Dear Friends in Christ,

One of the things I’m fairly insistent on in parish life is that the week after Easter and the twelve days of Christmas should be a time of rest and celebration.

It wasn’t that long ago that Sundays were a day of rest in our culture. I remember winter vacations till those faded away. Of course we all remember summer vacations but those are fading, too. Now we work on Thanksgiving and Christmas Eve and more. Our culture has squeezed and squeezed until there is hardly any time left for what matters in our lives.

I think it’s demonic. We’ve managed to convince ourselves, as a nation, that we must remain so busy because our work is so important that we’ve no time for what is most important in our lives. So we’ve built an economy and culture where we spend much of our time at work—regretting that we can’t be home. And much of our time at home is spent working so we’re never really present at either.

We talk of work-life balance these days. We talk of creating healthy boundaries between work and home. Both of these seem a sad evolution. What we don’t seem to talk about is wholeness—what is the integrated way we can be whole in life, work, and home? It’s a struggle for many and even more so when email and social media or the quick text or call are just part of our work.

Gradually, we find an erosion of our ability to simply be in any space or time. Of course, this has to be the Devil’s dream! Because such an existence leaves no space for prayer, contemplation, deep reflection, or studied living. It leaves room only for reaction and reactivity.

So our small act of resistance, as the Church, should be to insist, however we can, on the space to reflect on the cosmic significance of the birth, death, and resurrection of Jesus. The whole world may not do so—and that is just fine. But the Church should be a place where we carve out the time to make a commitment to go deeper into the mystery of faith. That doesn’t happen if we don’t make it happen.

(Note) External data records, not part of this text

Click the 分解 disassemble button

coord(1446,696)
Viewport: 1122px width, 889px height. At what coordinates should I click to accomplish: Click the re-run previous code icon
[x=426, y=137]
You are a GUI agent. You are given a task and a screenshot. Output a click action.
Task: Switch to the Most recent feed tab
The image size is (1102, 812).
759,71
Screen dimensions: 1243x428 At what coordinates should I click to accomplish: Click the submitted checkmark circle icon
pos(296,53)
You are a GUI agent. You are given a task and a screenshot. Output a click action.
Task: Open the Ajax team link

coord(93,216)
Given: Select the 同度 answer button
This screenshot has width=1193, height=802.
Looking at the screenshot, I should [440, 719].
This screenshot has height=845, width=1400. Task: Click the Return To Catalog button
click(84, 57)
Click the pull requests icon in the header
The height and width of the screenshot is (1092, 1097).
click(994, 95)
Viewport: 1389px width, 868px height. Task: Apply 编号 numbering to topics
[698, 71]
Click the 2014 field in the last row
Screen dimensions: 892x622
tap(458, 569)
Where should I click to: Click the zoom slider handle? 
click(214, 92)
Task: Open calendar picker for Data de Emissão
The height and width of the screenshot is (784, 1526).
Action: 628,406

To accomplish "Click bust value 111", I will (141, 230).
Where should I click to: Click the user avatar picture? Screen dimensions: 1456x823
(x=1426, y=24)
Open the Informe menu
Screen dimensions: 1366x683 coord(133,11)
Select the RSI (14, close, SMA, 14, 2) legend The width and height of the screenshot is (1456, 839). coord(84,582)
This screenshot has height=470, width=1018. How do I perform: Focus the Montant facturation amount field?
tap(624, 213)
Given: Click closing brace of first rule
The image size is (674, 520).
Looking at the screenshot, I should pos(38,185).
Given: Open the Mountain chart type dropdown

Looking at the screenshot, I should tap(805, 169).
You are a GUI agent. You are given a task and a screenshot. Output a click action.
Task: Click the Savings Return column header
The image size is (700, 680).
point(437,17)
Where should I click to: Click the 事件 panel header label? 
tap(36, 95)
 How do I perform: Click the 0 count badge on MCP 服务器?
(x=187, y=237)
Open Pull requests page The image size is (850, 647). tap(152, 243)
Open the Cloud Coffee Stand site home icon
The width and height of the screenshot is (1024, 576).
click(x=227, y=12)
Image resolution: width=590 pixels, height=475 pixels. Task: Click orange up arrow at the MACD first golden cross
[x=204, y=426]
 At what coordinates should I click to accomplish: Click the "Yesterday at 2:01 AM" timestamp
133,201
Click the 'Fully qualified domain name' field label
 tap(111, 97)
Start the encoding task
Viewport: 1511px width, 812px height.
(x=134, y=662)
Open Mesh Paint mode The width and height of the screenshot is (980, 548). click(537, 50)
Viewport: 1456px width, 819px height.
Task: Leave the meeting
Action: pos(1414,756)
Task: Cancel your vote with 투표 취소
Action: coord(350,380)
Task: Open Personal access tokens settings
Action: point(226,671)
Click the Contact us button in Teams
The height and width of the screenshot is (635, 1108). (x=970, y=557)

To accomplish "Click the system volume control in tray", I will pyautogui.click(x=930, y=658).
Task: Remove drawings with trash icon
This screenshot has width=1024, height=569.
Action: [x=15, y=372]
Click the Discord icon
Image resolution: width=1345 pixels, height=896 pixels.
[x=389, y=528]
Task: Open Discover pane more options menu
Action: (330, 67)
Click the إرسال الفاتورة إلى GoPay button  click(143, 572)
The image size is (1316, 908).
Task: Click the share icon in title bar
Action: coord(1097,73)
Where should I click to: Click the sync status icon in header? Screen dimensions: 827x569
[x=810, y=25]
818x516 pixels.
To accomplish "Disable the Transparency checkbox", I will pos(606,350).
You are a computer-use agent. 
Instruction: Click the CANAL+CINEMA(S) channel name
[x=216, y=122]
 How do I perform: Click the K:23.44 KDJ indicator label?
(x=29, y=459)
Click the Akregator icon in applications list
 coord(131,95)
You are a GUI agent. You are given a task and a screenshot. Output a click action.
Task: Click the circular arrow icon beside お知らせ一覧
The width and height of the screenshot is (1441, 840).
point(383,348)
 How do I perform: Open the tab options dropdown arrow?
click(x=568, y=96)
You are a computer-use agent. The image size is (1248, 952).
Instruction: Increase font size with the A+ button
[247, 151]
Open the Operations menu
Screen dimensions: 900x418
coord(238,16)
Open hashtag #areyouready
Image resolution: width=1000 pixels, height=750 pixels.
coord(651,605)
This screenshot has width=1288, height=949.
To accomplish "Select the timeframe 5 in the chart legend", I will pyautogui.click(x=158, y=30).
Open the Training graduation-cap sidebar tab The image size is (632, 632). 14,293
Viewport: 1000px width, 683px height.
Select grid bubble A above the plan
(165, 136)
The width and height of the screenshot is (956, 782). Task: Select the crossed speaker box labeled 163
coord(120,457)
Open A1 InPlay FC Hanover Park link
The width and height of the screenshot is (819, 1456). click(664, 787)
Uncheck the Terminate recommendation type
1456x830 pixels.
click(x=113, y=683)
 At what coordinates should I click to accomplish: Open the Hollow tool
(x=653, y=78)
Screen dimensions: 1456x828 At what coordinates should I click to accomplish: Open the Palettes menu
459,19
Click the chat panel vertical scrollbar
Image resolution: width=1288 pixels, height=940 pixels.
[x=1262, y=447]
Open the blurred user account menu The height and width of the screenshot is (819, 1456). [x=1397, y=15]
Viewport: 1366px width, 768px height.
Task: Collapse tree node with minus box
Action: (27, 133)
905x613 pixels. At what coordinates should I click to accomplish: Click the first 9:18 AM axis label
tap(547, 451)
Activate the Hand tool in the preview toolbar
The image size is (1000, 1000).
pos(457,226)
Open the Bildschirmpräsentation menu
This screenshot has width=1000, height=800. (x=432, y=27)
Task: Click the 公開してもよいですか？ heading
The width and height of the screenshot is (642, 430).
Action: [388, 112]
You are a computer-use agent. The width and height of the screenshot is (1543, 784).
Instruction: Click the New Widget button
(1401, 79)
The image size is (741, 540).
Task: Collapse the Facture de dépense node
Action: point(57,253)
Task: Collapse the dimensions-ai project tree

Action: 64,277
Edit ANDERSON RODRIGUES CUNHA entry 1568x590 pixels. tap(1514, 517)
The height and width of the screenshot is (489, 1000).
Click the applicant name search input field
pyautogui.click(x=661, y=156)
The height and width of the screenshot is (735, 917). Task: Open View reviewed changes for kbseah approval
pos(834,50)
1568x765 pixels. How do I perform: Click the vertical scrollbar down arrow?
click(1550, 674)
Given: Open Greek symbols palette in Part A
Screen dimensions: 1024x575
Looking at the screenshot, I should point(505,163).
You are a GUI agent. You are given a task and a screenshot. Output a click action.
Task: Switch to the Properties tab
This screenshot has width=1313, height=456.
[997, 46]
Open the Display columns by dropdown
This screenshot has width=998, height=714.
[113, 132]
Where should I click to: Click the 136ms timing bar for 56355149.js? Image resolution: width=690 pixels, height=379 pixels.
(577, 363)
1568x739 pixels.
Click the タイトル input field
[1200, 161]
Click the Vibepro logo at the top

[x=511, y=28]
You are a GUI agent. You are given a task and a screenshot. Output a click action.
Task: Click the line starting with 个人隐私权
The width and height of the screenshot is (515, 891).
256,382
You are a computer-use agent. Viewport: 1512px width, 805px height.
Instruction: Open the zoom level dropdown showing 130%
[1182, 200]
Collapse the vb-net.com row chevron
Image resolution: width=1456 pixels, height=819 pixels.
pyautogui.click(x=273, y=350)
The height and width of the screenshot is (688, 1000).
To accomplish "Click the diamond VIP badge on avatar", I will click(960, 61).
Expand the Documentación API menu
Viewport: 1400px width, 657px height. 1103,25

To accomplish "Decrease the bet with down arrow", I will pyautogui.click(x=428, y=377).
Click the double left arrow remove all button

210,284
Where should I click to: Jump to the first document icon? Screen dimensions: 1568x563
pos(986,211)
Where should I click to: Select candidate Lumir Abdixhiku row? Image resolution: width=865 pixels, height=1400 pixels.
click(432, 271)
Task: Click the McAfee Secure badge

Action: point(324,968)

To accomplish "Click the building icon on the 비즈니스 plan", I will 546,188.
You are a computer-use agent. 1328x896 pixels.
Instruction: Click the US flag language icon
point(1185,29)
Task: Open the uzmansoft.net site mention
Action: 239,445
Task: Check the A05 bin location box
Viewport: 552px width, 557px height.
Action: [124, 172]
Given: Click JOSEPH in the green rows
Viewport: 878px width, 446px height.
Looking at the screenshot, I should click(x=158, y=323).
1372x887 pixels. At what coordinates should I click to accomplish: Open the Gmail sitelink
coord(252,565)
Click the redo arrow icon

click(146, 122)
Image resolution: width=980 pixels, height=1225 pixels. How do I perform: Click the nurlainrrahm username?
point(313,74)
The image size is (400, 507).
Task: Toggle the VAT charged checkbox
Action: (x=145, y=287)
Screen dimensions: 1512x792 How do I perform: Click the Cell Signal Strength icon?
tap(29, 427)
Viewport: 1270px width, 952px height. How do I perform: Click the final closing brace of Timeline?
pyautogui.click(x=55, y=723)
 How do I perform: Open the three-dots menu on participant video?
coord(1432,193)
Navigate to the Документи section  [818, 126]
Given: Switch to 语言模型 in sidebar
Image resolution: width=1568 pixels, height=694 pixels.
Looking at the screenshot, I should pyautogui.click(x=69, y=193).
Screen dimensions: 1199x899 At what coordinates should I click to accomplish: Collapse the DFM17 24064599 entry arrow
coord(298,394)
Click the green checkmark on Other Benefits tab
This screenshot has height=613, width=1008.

The Church isn’t a means of production—we don’t make widgets. We are the Body of Christ. We exist to be that which is given, living, and brought to new life for the sake of the world. So taking the time to be drawn deeper into that mystery is no luxury—it is essential to who we are. We won’t all be able to take time off around these holy days. But I hope you will mark them as sacred somehow.

Our oldest son was off from school last week. He was home the first two days of this week, too. I’ve been perfectly ok with him being home from school recovering from a long week of prayer and worship. He will go back to school no further behind. He’s done his work at home. But he will go back to school knowing that what is most important in his life is his faith. He will go back to school, perhaps a little dazed from being home and not shoved right back into the press of minute by minute tasks. That’s a perfect reminder that he’s more than what he does or produces or gets done. He’s loved by God.

We’re all loved by God and we all need a break. I wish our culture, economy, and society recognized that these days. We’ve forgotten something important in the midst of thinking that we’re all so vital that we can’t take a break. We’ve forgotten to breathe and take in the living spirit of God. 

I don’t imagine that we’re going back to Sundays as a day of rest or long breaks at holy times. But maybe we can all find small acts of insurrection that will create that revolution in our consciousness that can reclaim our humanity in an inhuman world. For that we can only pray!